Les deux sont particulièrement fiers de l’appui de leurs membres. « Nous avons, depuis le mois de juin, un mandat de grève voté à 95 % par scrutin secret. Nos membres sont tellement conscients de l’importance des enjeux en cours qu’ils ont accepté à 86 %, au mois d’octobre, de doubler le montant des cotisations syndicales pour la durée du conflit. »

Les 2 500 techniciens que représente le Syndicat sont sans contrat de travail depuis le 31 décembre 2013. Les trois principaux points d’achoppement sont les salaires, la sous-traitance et le régime de retraite.

Michel Drapeau rappelle qu’Hydro-Québec a encaissé des profits records de 2,94 milliards $ pour l’exercice 2013 ; et déjà pour le deuxième trimestre de 2014, les profits sont en hausse de 406 M $ par rapport à l’année précédente. « Il serait normal que les travailleurs qui permettent cet enrichissement collectif puissent en toucher une partie », lance-t-il.

Un autre objet de litige est le recours à la sous-traitance et son coût. « Avant la crise du verglas en 1998, à la division d’affaires Distribution », nous explique Jean-Yves Paquin, « toute l’ingénierie se faisait à l’interne. Mais la crise du verglas a entraîné un recours à la sous-traitance. Depuis, la moitié de la charge de travail est donnée en sous-traitance. On veut avoir de l’information afin de pouvoir comparer les coûts entre les travaux effectués par le secteur privé avec ceux rendus par le secteur public. Hydro-Québec refuse de les fournir. Nous avons tenté de les obtenir par la loi d’accès à l’information. Mais sans succès. »

Les négociations sont également au point mort sur le régime de retraite. Les travailleurs d’Hydro-Québec ont un régime de retraite privé. Mais ils craignent que le gouvernement légifère un jour, comme dans le cas des employés des municipalités, pour que le coût du service courant soit abaissé à 18 %. Il est actuellement à 22,8 %.

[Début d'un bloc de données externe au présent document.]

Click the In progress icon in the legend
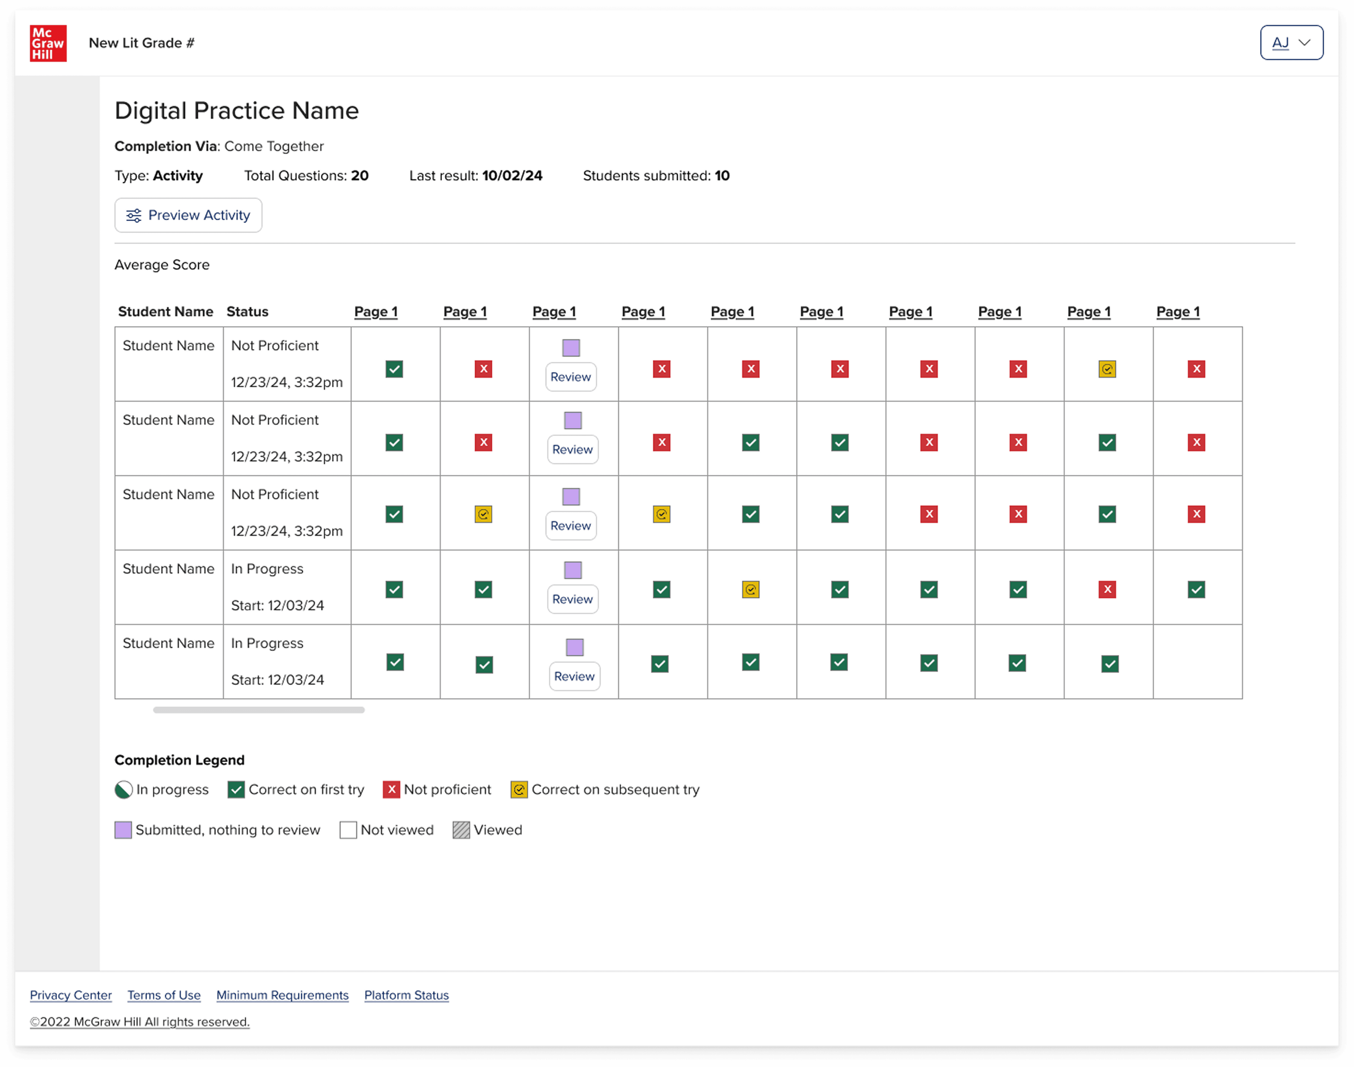The image size is (1354, 1067). (124, 790)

Les membres de la section 957 ont également des craintes pour la pérennité de leur régime de retraite. « En 1999, raconte Michel, nous nous sommes entendus avec Hydro-Québec pour un congé de cotisation plutôt que de privilégier des augmentations de salaires. Il faut dire que notre caisse de retraite était capitalisée à 115 %, le pourcentage que la loi ne permettait pas de dépasser. En 2004, on a recommencé à cotiser ».

« En 1999, enchaîne Jean-Yves, nous avons aussi négocié une “ clause banquier ” avec la société d’État. Hydro-Québec s’engageait à couvrir, si nécessaire, les besoins financiers du régime versus les cotisations salariales et patronales prélevées. Ces montants comptabilisés portaient intérêt, selon le rendement annuel du régime. La crise financière de 2008 nous a obligés d’y avoir recours. Les intérêts ont été de l’ordre de 11,7 % par année en moyenne pour la période de 2009 à 2013. Cela représente une somme de 1,357 milliards $ en intérêts à payer à Hydro-Québec à même le régime de retraite ».

La « clause banquier » prévoit, une fois la santé financière rétablie, qu’Hydro-Québec se remboursera par un congé de cotisations.

« Le problème, c’est que les intérêts dus à l’employeur dépassent largement le montant du remboursement que peut prélever Hydro-Québec, qui est équivalent à sa cotisation annuelle au régime. Par exemple, pour l’année 2013, le montant des intérêts s’élève à 537 millions $, alors que le montant des cotisations, dont Hydro peut prendre congé, est de 176 millions $. Les seuls intérêts font donc grimper la dette de 361 millions. Et ce sera comme cela à chaque année, si on ne renégocie pas cette clause banquier », souligne Jean-Yves.

« Notre régime est aujourd’hui capitalisé à 115 % et son taux de solvabilité est de 97 %. Si ce n’était de la dette issue de la clause banquier, il serait en excellente santé financière. Mais sa pérennité est compromise, si nous laissons aller les choses », de soutenir les deux syndicalistes.